Washington, D.C. 20549
Pursuant to Section 13 or 15(d) of the Securities Exchange Act of 1934
Date of Report (Date of earliest event reported): July 22, 2014
GulfSlope Energy, Inc.
(Exact name of registrant as specified in its charter)
(State or other jurisdiction of incorporation)
(Commission File Number)
(IRS Employer Identification No.)
2500 CityWest, Suite 800
Houston, Texas  77042
(Address of principal executive offices and Zip Code)
Registrant's telephone number, including area code: (281) 918 4100
(Former name or former address, if changed since last report)
Check the appropriate box below if the Form 8-K filing is intended to simultaneously satisfy the filing obligation of the registrant under any of the following provisions.
[_] Written communications pursuant to Rule 425 under the Securities Act (17 CFR240.14d-2(b))
[_] Soliciting material pursuant to Rule 14a-12 under Exchange Act (17 CFR240.14a-12)
[_] Pre-commencement communications pursuant to Rule 14d-2(b) under the Exchange Act (17 CFR240.14d-2(b))
[_] Pre-commencement communications pursuant to Rule 13e-4(c) under the Exchange Act (17 CFR240.13e-4(c))


Item 3.02   Unregistered Sale of Equity Securities

On July 22, 2014, GulfSlope Energy, Inc. (the “Company”) sold to 43 accredited investors an aggregate of 33,448,335 shares of its common stock (the “Shares”) at a purchase price of $0.24 per Share for gross proceeds of $8,027,600.  The Company and each of the investors entered into a stock purchase agreement (the “Stock Purchase Agreement”) pursuant to which the Shares were sold.  The Stock Purchase Agreement contains terms and conditions that are normal and customary for a transaction of this type.  
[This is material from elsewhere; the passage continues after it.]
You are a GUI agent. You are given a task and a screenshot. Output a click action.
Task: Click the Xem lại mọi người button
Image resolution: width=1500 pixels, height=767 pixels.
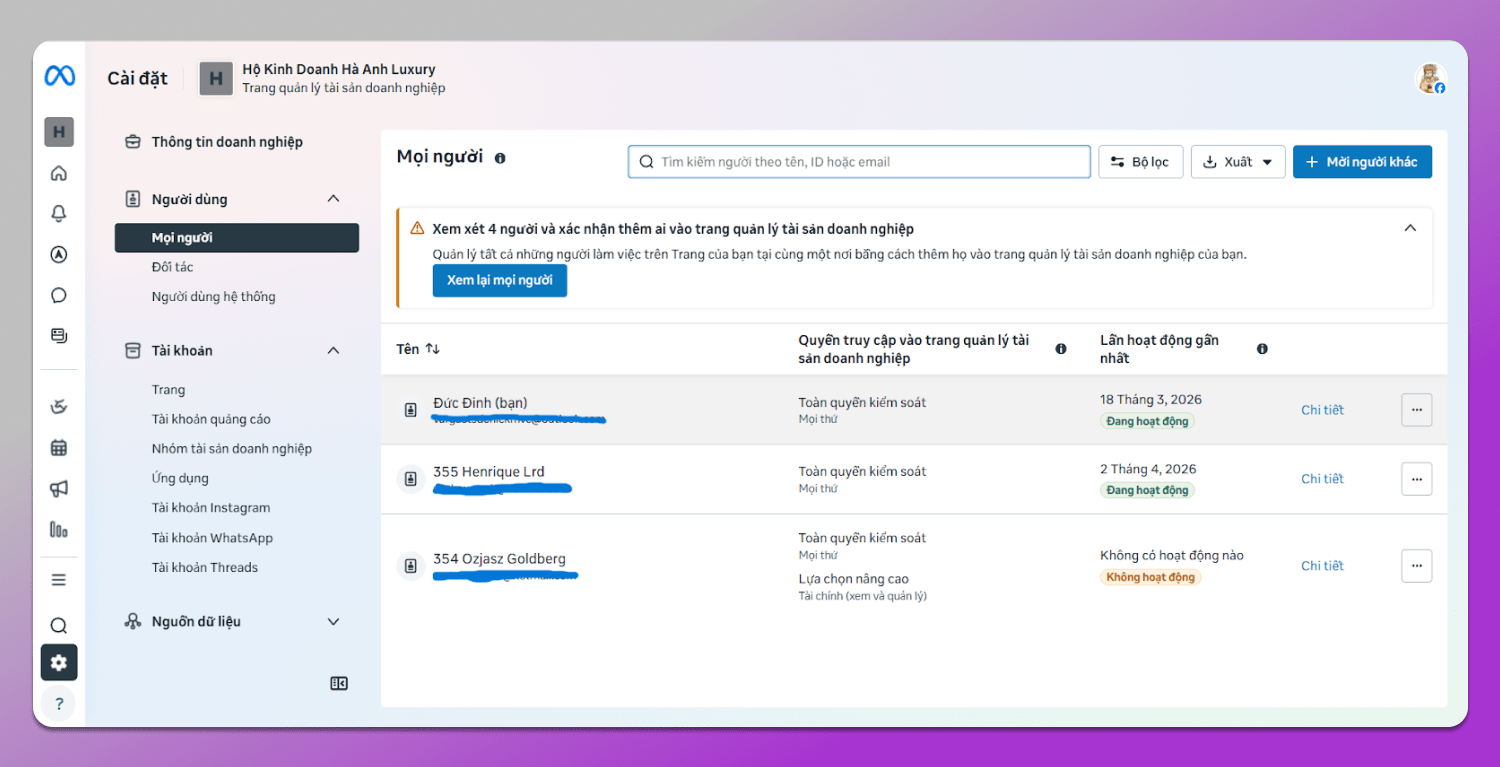[x=499, y=281]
The Company entered into a registration rights agreement (the “Registration Rights Agreement”) with each investor pursuant to which the investors were granted demand registration rights.  Pursuant to the Registration Rights Agreement, the Company has agreed to file a registration statement to register the resale under the Securities Act of 1933, as amended (“Securities Act”), of all Shares purchased in this offering within 30 days from the closing of the offering, and to have the registration statement declared effective, with certain exceptions, within 120 days from the closing of the offering.  If a registration statement registering the resale of the Shares has not been filed with the SEC or declared effective within the specified time periods following the closing of the offering, or if, after the registration statement has been declared effective, it ceases to be effective and available for use for more than an aggregate of 30 trading days (which need not be consecutive) during a 12-month period, then the Company will be required to pay the investors, pro rata, an amount equal to 1.0% of the purchase price paid by the investors for the Shares for each 30-day period of delay thereafter (pro rata for a lesser period of delay), up to a maximum of 5.0% of the purchase price for the Shares.  The Company has the option to pay such liquidated damages by issuing shares of its common stock rather than cash.
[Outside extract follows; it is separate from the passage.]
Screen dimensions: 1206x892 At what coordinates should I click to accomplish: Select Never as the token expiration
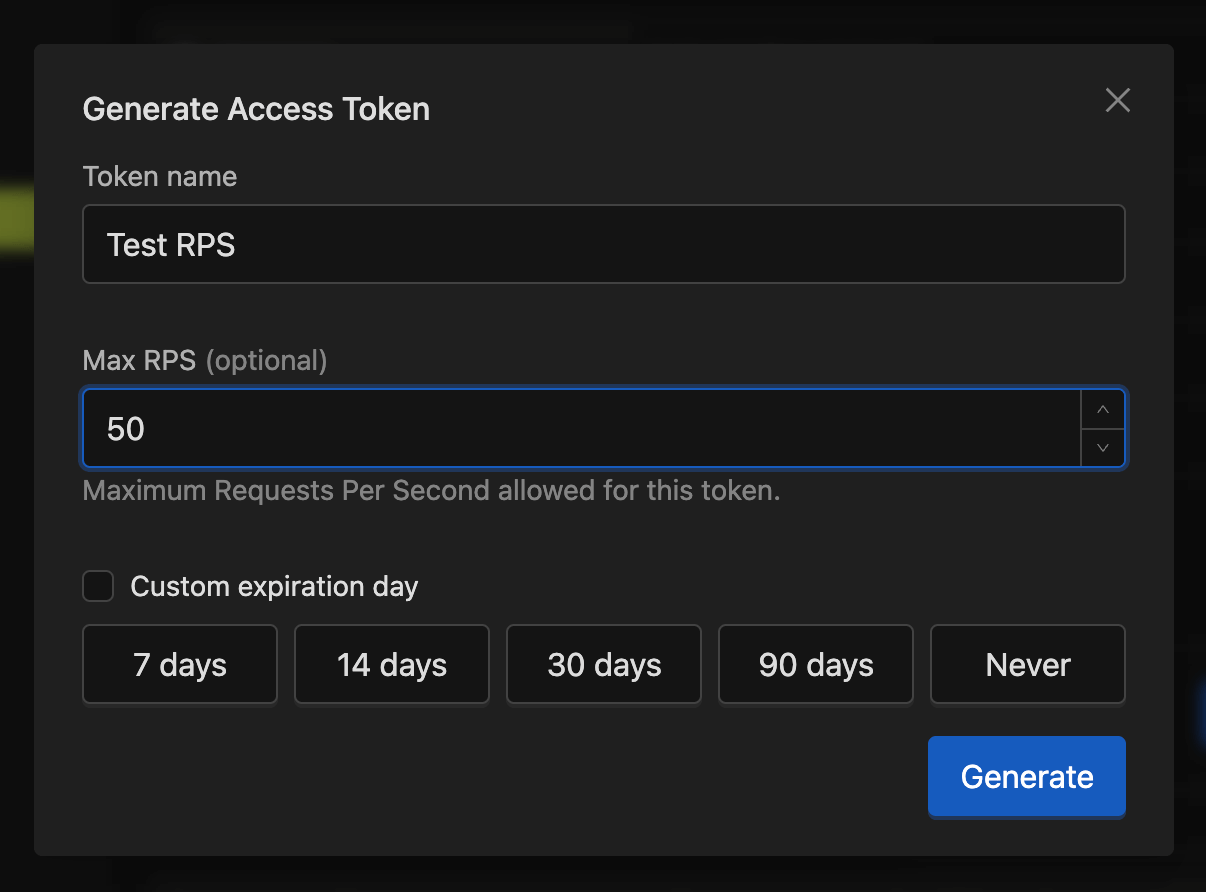(1027, 665)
Cowen and Company, LLC acted as financial advisor to the Company and Cowen and Company, LLC and Sanders Morris Harris Inc. acted as placement agents in the private placement.  In connection with the sale of the Shares, the Company paid the placement agents sales commissions, fees and expense reimbursements of $388,000.

The foregoing descriptions of the Stock Purchase Agreement and Registration Rights Agreement do not purport to be complete and are qualified in their entirety by reference to the full text of the forms of Stock Purchase Agreement and Registration Rights Agreement attached hereto as 10.1 and 10.2, respectively, each of which are incorporated herein by reference.

The offer and sale of the Shares described above were made without registration under the Securities Act, and the securities laws of certain states, in reliance on the exemptions provided by Section 4(a)(2) of the Act and Regulation D under the Securities Act and in reliance on similar exemptions under applicable state laws. The sale of the Company’s common stock did not involve any public offering; each investor made representations regarding its investment intent, experience and sophistication; each investor either received or had access to adequate information about us in order to make an informed investment decision.  Having received representations to this effect, we believe that each investor is an “accredited investor” as that term is defined under Rule 501(a) of Regulation D; and no advertising or general solicitation was made in connection with the sale and issuance of the Company’s common stock.


ITEM 9.01    Financial Statements and Exhibits

(c)           Exhibits

The following exhibits are to be filed as part of this Form 8-K:

Form of Stock Purchase Agreement
Form of Registration Rights Agreement


Pursuant to the requirements of the Securities Exchange Act of 1934, the registrant has duly caused this report to be signed on its behalf by the undersigned thereunto duly authorized.